Also, I love how you skip from the balcony to the next day. Like a Sopranos episide (suddenly, Christopher has a new girlfriend). I'm guessing that no nooky happened with LC?
Also, this would make a great screenplay. After I have my big break (this time next year) I'm going to buy the rights to this and turn it into a feature. It's like Gatsby for the Soho House Club set (before they started letting in investment bankers, that is).
@oob - They do sacrifice their own happiness/sanity! You're dead on. Stories to come...
@ha ha - Thank you so much for saying so! I wrote a stage play about Life Coach because he's so randonkulous - you will soon see. It's a dramady/comedy of manners ala Noel Coward. But a screenplay would be even better! Wooo!
hh, you promised me a role in a film. i'm going with this one. and, no, i'm not going to play a short, hairy woman.
on the mormi...having lived among them, and knowing one who is an lc, yes, they know their stuff.
you have to weed out some of the religious bs, however, some of the 'stuff' is very, very workable in life.

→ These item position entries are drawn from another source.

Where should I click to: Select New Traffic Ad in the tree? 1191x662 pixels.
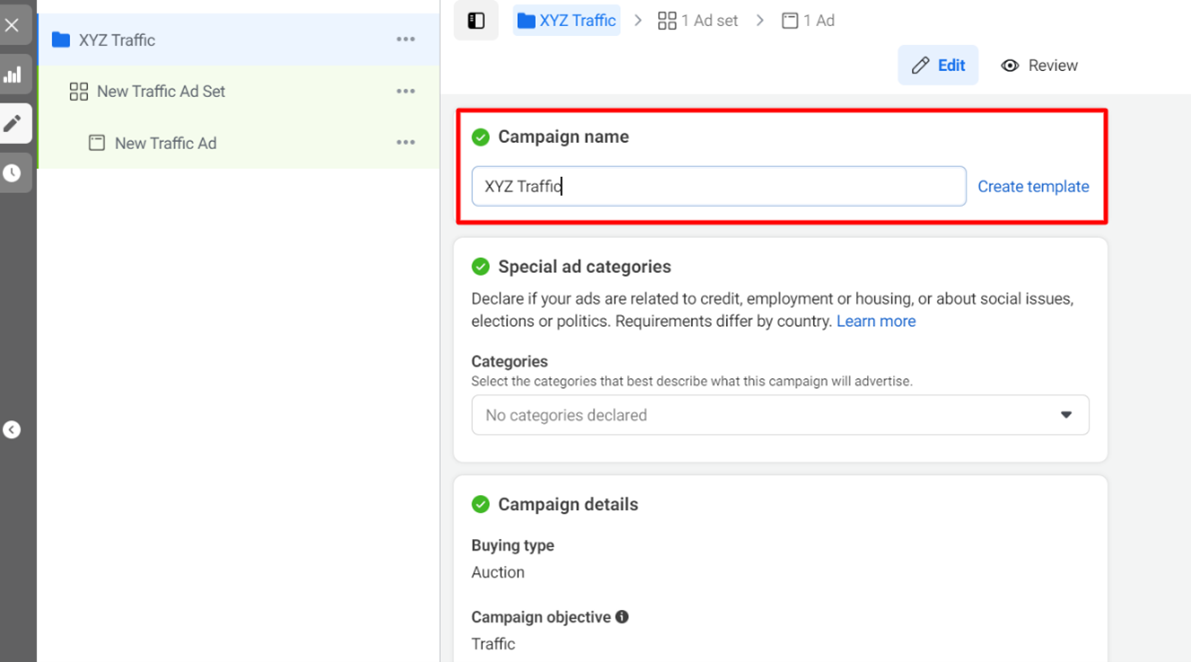click(165, 143)
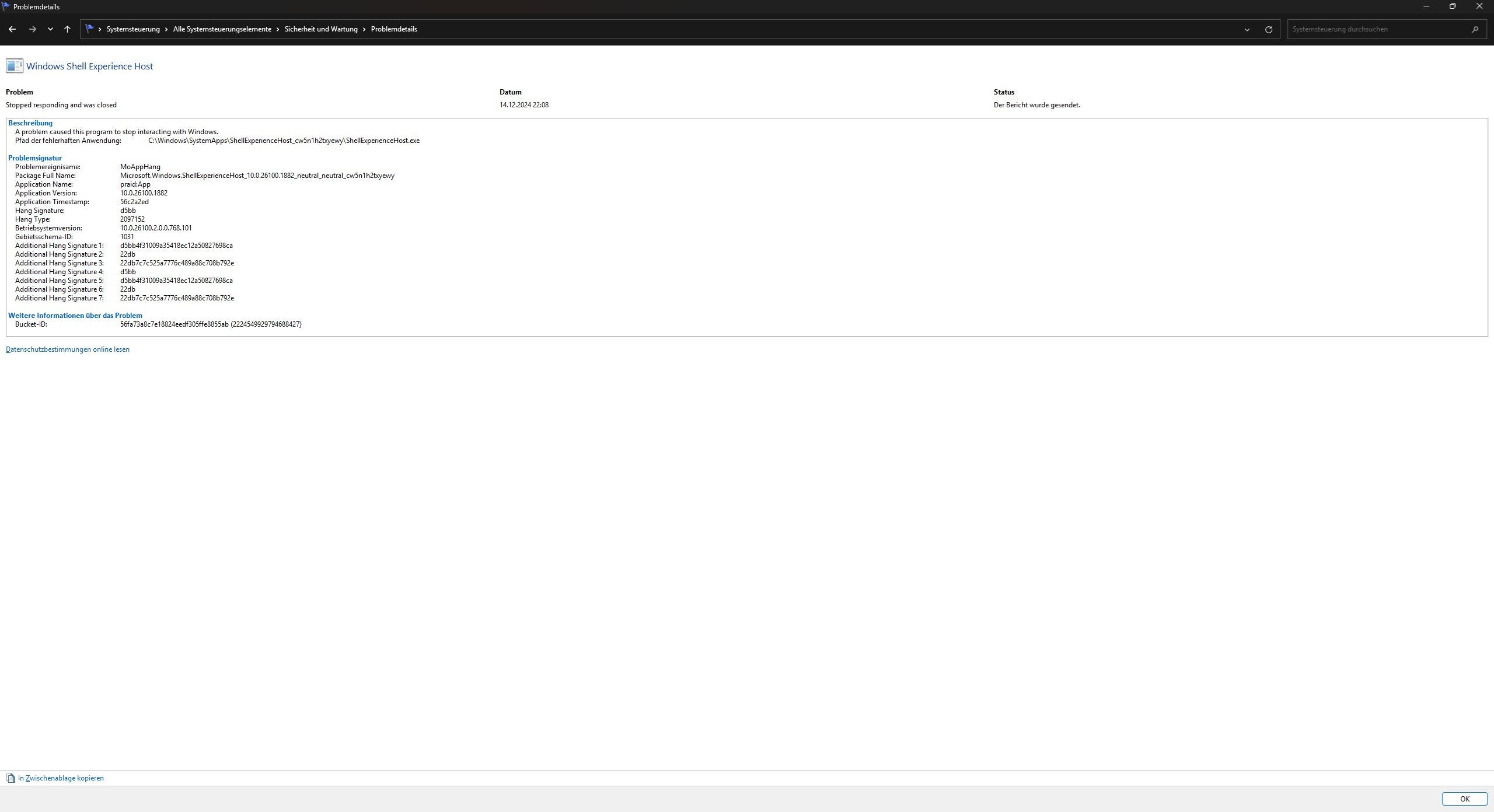Go to Systemsteuerung in the breadcrumb
Viewport: 1494px width, 812px height.
(132, 29)
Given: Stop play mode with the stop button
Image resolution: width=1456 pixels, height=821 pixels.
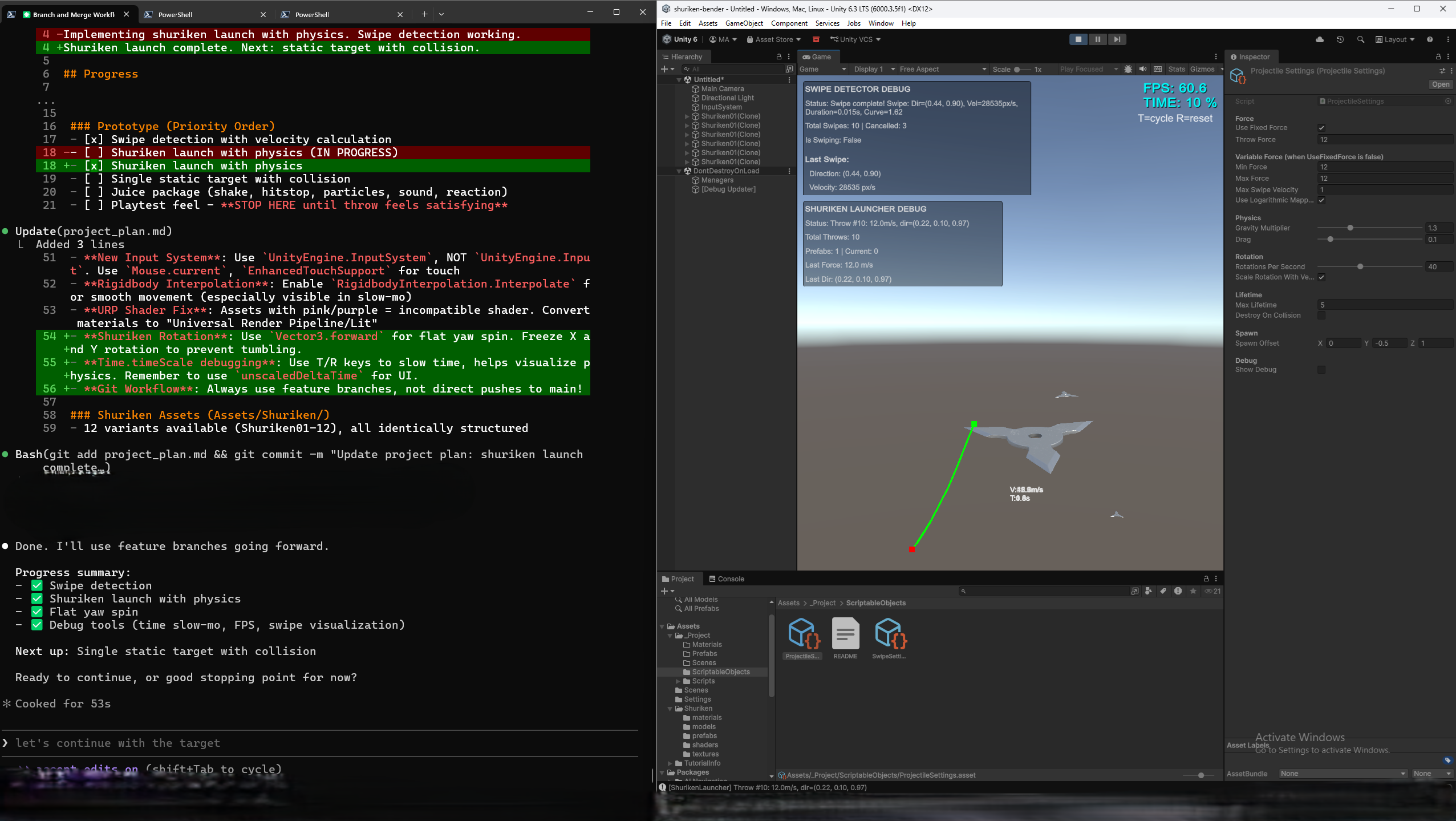Looking at the screenshot, I should coord(1077,39).
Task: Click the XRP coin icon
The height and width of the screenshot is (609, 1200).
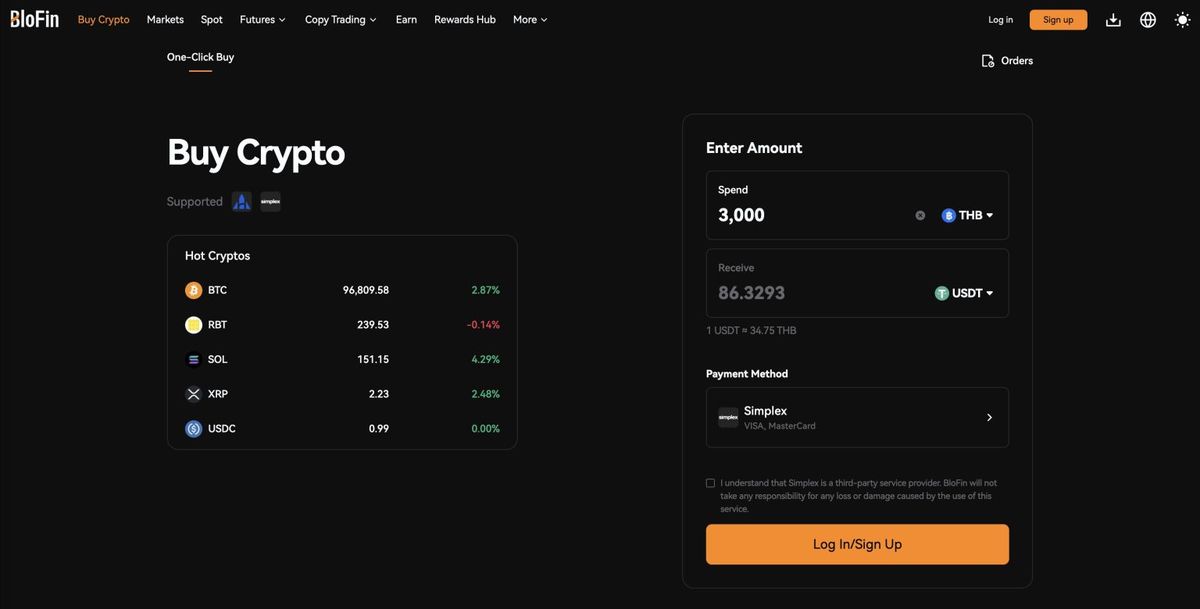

ahhh...the life coach. didn't your mother warn you to never let yourself get caught up with one of those. mine did!
and i second what haha said...great film potential.
@quin - I think this should be your film debut! And Sicilians are very beautiful people! I don’t want to hear you bring ‘em down no more (they’re quite vengeful, you know). Stories about my visit to the Palermo emergency room are coming up.
@cajun – No, unfortunately. My mother’s life advice just had to do with how to seduce the most eligible bachelor in the room and then sweet talk him into leaving me all his money. It’s a miracle I pass for normal.
remind me to hide my wallet when i'm around you.